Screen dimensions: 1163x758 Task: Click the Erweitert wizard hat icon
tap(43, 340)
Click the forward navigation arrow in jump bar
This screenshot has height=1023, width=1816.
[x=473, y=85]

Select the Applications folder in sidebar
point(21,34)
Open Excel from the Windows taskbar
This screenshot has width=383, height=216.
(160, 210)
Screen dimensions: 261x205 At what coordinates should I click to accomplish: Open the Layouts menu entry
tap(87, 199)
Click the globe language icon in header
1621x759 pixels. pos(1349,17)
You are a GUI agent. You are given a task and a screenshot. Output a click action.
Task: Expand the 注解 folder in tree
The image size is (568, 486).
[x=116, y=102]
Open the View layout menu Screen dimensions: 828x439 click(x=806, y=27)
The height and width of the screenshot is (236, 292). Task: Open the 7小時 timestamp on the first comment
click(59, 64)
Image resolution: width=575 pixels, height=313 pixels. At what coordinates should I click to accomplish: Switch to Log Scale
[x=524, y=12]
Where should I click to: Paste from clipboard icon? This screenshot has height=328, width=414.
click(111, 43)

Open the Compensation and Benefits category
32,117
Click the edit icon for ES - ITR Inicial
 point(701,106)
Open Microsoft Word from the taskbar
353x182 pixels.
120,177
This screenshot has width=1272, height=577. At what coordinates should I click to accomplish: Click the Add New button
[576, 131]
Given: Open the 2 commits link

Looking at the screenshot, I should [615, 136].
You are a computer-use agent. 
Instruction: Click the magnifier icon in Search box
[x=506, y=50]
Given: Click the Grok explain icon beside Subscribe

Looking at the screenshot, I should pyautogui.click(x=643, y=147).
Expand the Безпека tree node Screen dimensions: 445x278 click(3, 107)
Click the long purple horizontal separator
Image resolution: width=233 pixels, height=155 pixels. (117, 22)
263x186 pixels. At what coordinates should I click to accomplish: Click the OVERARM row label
-*-*-
What must be returned is the line with "Given: Open the 2 commits link" plus every line after it to the end of the entries, exactly as they appear.

Given: Open the 2 commits link

Looking at the screenshot, I should [615, 136].
You are a computer-use agent. 
Instruction: Click the magnifier icon in Search box
[x=506, y=50]
Given: Click the Grok explain icon beside Subscribe

Looking at the screenshot, I should pyautogui.click(x=643, y=147).
Expand the Безпека tree node Screen dimensions: 445x278 click(3, 107)
Click the long purple horizontal separator
Image resolution: width=233 pixels, height=155 pixels. (117, 22)
263x186 pixels. At what coordinates should I click to accomplish: Click the OVERARM row label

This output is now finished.